What you should do
Only the lines from the first line of the records through the line containing "Task: Toggle the" belong in the answer. Copy them exactly.

------------------------------------

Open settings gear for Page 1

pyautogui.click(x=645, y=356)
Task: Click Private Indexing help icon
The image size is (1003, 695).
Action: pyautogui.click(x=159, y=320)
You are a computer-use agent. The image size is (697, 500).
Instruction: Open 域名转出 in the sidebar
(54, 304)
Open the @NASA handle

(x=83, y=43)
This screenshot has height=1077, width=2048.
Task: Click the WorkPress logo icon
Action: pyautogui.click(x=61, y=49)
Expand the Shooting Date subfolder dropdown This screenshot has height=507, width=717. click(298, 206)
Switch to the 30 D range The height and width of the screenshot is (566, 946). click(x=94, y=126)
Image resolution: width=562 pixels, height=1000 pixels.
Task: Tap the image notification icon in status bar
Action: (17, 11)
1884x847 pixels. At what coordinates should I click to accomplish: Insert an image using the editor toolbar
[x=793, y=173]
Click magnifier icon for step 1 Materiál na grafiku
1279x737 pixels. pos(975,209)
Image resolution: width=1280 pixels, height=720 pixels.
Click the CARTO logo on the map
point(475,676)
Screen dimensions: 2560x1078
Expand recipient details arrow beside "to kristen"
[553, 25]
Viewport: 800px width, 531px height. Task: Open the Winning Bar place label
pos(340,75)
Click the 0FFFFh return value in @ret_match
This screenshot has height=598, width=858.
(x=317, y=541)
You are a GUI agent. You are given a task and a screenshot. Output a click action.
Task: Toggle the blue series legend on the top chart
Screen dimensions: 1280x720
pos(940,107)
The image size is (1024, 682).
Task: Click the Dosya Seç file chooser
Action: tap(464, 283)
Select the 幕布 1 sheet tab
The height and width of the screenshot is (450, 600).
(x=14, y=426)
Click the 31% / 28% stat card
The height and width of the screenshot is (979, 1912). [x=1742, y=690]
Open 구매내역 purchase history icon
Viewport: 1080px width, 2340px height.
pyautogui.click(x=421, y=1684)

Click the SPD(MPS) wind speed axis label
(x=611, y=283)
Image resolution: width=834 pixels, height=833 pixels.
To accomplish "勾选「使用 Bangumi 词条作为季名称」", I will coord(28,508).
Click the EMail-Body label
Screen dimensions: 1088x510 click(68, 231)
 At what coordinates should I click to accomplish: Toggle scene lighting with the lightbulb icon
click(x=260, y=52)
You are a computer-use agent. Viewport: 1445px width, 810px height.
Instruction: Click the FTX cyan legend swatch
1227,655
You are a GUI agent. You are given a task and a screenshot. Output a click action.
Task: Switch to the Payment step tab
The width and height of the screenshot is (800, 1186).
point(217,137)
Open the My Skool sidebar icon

------------------------------------

Finished task
Open settings gear for Page 1

pyautogui.click(x=645, y=356)
Task: Click Private Indexing help icon
The image size is (1003, 695).
Action: pyautogui.click(x=159, y=320)
You are a computer-use agent. The image size is (697, 500).
Instruction: Open 域名转出 in the sidebar
(54, 304)
Open the @NASA handle

(x=83, y=43)
This screenshot has height=1077, width=2048.
Task: Click the WorkPress logo icon
Action: pyautogui.click(x=61, y=49)
Expand the Shooting Date subfolder dropdown This screenshot has height=507, width=717. click(298, 206)
Switch to the 30 D range The height and width of the screenshot is (566, 946). click(x=94, y=126)
Image resolution: width=562 pixels, height=1000 pixels.
Task: Tap the image notification icon in status bar
Action: (17, 11)
1884x847 pixels. At what coordinates should I click to accomplish: Insert an image using the editor toolbar
[x=793, y=173]
Click magnifier icon for step 1 Materiál na grafiku
1279x737 pixels. pos(975,209)
Image resolution: width=1280 pixels, height=720 pixels.
Click the CARTO logo on the map
point(475,676)
Screen dimensions: 2560x1078
Expand recipient details arrow beside "to kristen"
[553, 25]
Viewport: 800px width, 531px height. Task: Open the Winning Bar place label
pos(340,75)
Click the 0FFFFh return value in @ret_match
This screenshot has height=598, width=858.
(x=317, y=541)
You are a GUI agent. You are given a task and a screenshot. Output a click action.
Task: Toggle the blue series legend on the top chart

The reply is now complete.